■ Stored records ■
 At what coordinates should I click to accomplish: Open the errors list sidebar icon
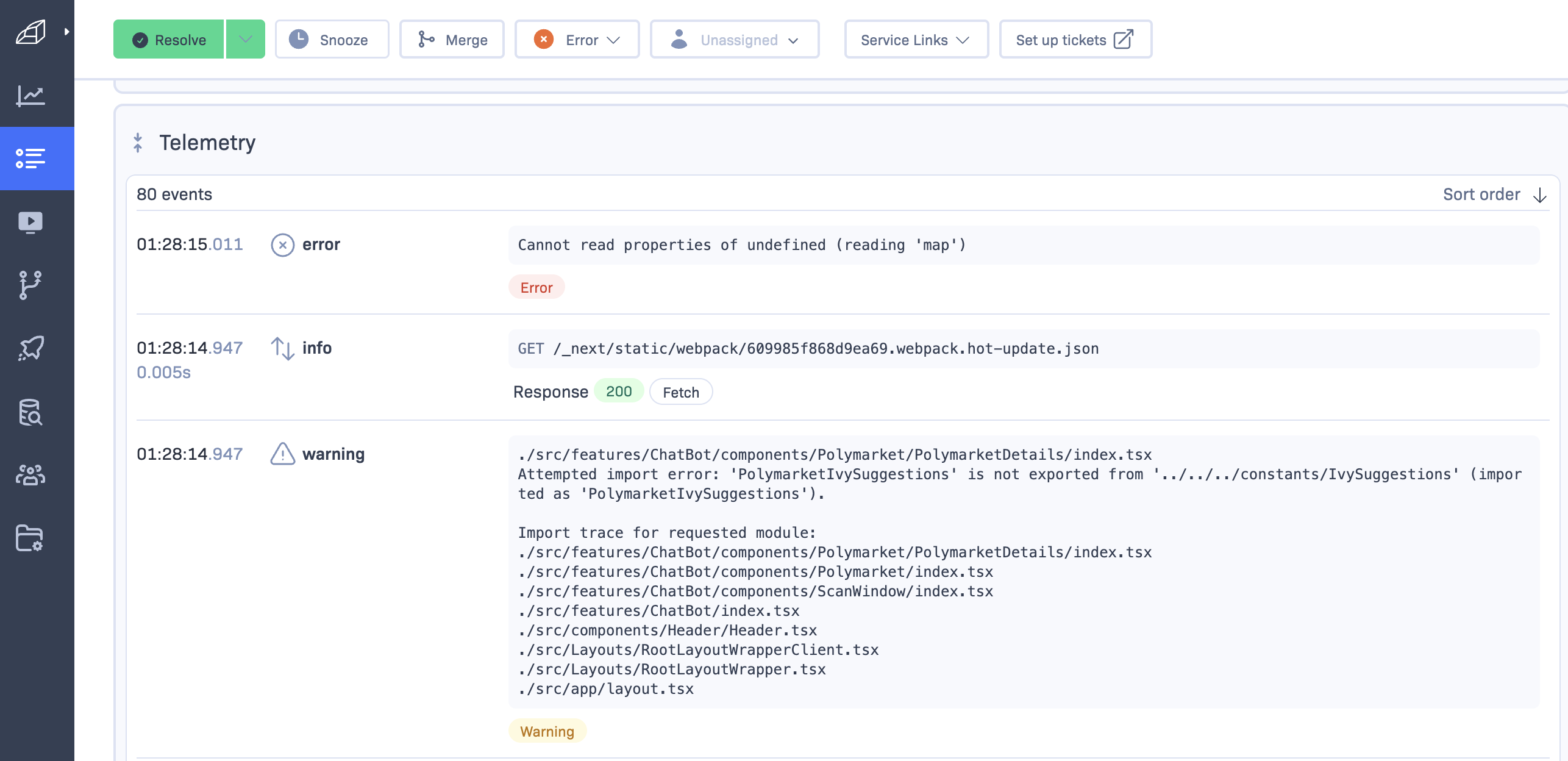[x=30, y=159]
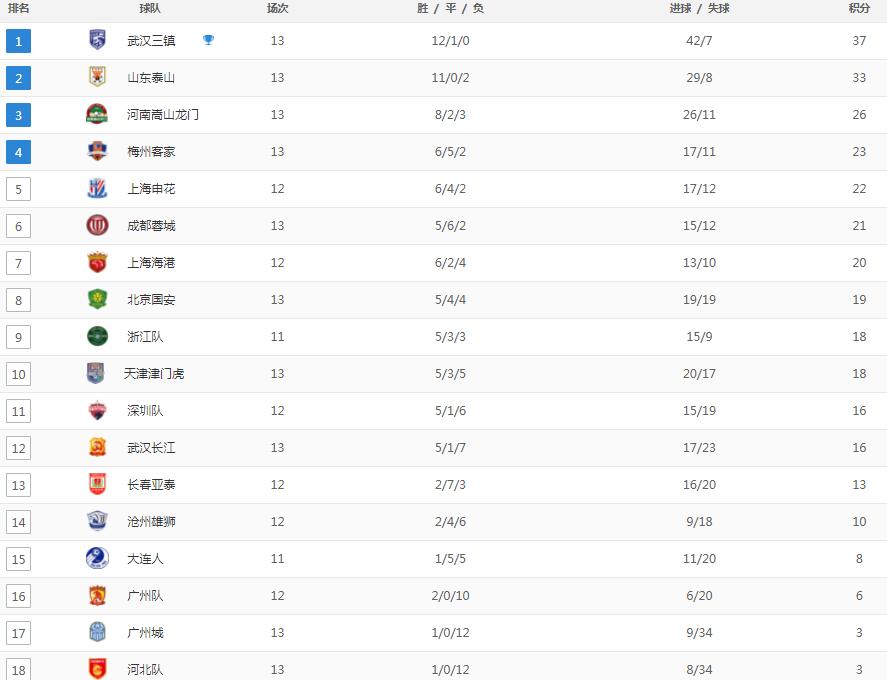The width and height of the screenshot is (887, 680).
Task: Select the highlighted blue rank box number 1
Action: [18, 41]
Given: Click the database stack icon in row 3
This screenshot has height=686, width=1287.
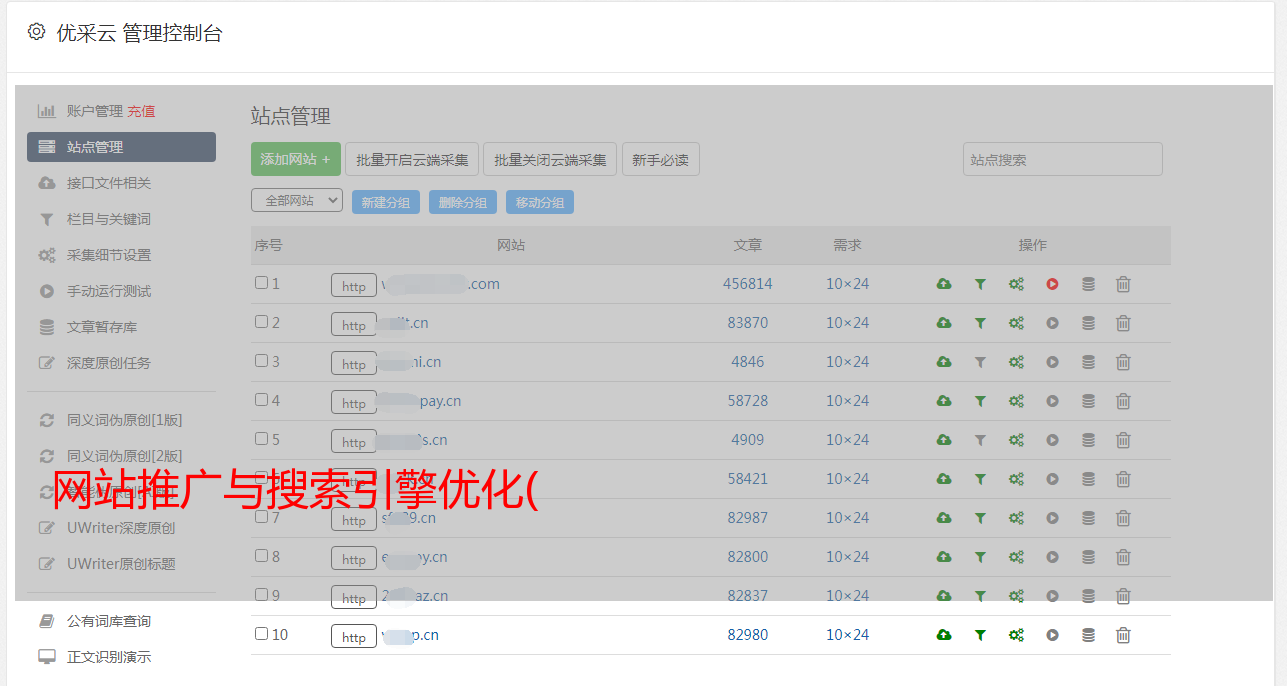Looking at the screenshot, I should point(1088,362).
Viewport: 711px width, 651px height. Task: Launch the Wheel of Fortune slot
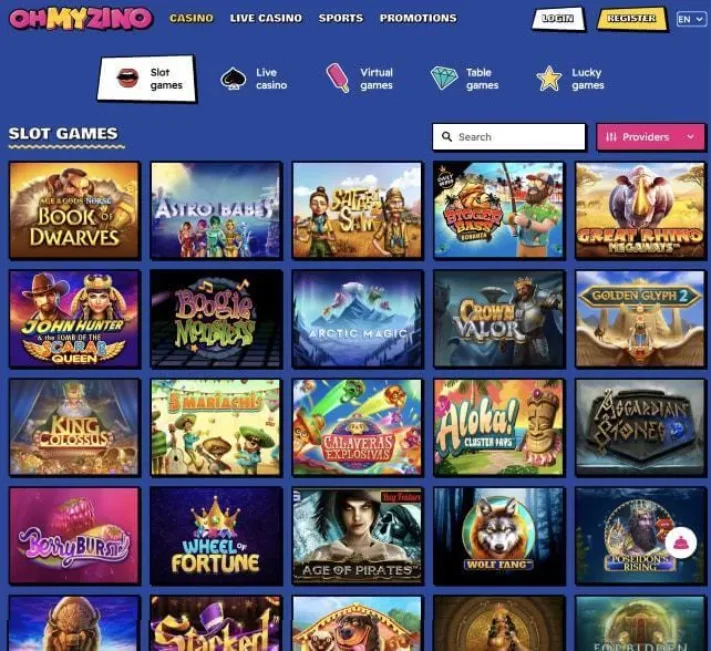[216, 535]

■ What you should do ■
Change every "icon" in the records to "button" and write them out again with nothing else altered. Omit the pictures.

■ Solution to this problem ■
 At what coordinates should I click to accomplish: Open the errors list sidebar button
[x=30, y=159]
The width and height of the screenshot is (887, 680).
Task: Select the highlighted blue rank box number 1
Action: [18, 41]
Given: Click the database stack button in row 3
This screenshot has height=686, width=1287.
Looking at the screenshot, I should point(1088,362).
Viewport: 711px width, 651px height. Task: Launch the Wheel of Fortune slot
[216, 535]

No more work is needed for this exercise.